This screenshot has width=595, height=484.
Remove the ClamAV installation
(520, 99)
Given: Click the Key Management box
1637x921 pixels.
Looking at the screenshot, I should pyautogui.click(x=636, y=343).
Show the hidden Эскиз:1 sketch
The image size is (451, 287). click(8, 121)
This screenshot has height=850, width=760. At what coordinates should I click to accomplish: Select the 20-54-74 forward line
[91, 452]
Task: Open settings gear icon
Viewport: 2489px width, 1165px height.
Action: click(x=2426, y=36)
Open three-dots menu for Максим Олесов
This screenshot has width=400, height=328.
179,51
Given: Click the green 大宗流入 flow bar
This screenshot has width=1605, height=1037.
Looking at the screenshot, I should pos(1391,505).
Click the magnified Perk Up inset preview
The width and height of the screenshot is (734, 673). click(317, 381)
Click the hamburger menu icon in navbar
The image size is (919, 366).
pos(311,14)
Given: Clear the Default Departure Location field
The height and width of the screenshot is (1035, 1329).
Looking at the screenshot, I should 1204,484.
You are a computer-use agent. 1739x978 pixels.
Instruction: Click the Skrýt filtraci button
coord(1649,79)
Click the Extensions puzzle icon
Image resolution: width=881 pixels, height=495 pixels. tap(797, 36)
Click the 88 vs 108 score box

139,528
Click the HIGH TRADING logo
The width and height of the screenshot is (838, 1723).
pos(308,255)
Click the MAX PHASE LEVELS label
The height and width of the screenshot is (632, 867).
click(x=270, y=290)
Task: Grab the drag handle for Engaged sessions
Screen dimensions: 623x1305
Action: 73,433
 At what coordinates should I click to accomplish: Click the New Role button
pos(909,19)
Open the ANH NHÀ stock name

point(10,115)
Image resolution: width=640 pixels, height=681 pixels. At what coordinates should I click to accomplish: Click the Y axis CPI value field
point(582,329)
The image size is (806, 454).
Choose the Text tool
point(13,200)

= = =

» **JOB**
Pick out every line in the entries that contains the word "resolution", and copy each one.

» **COMPLETE RESPONSE**
Image resolution: width=881 pixels, height=495 pixels. tap(797, 36)
Image resolution: width=640 pixels, height=681 pixels. At what coordinates should I click to accomplish: Click the Y axis CPI value field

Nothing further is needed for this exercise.